ABOUT THIS TASK:
In the records below, the line with "Where should I click to: Open" opens the range and the line with "Viewport: 840px width, 413px height." closes it; print that range exactly and nothing else.
START SUPPLIED INFORMATION
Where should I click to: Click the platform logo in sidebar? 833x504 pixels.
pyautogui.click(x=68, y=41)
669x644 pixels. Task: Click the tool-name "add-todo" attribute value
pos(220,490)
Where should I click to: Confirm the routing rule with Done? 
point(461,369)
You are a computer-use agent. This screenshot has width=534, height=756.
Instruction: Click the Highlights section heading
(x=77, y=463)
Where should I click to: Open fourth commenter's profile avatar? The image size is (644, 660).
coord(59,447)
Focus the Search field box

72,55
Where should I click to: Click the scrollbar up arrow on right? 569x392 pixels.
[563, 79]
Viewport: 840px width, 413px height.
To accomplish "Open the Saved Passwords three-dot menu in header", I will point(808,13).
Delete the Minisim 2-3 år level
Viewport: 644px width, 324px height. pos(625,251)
END SUPPLIED INFORMATION
START SUPPLIED INFORMATION
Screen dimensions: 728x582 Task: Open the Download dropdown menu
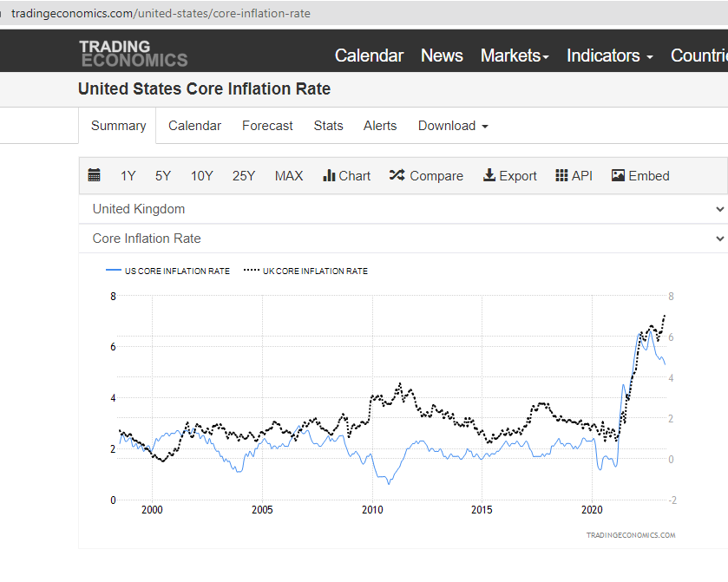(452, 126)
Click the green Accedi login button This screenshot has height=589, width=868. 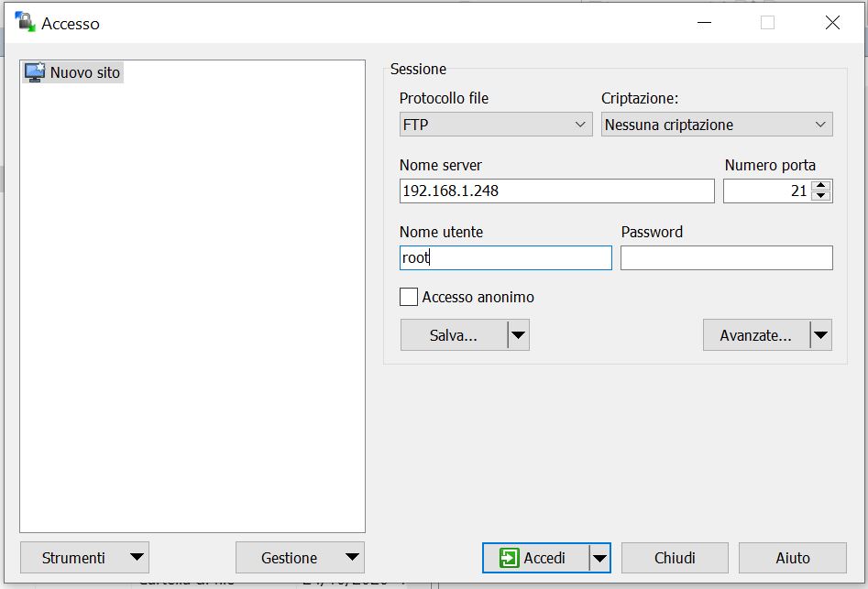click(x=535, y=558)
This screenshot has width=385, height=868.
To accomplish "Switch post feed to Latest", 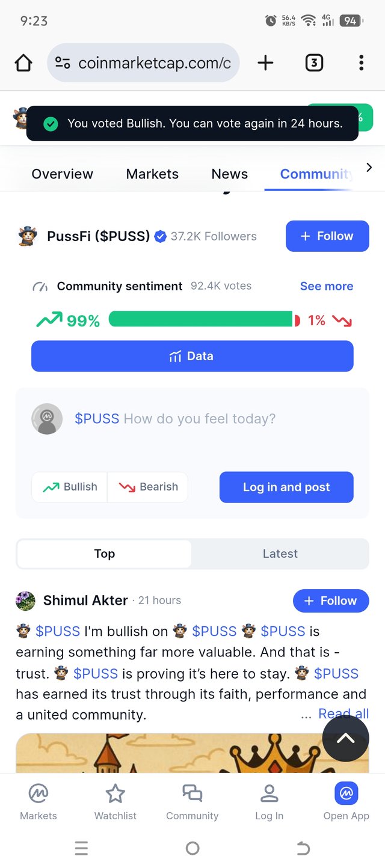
END SUPPLIED INFORMATION
PROBLEM SOLUTION:
Where should I click to: Open fourth commenter's profile avatar? The image size is (644, 660).
coord(59,447)
Focus the Search field box

72,55
Where should I click to: Click the scrollbar up arrow on right? 569x392 pixels.
[563, 79]
Viewport: 840px width, 413px height.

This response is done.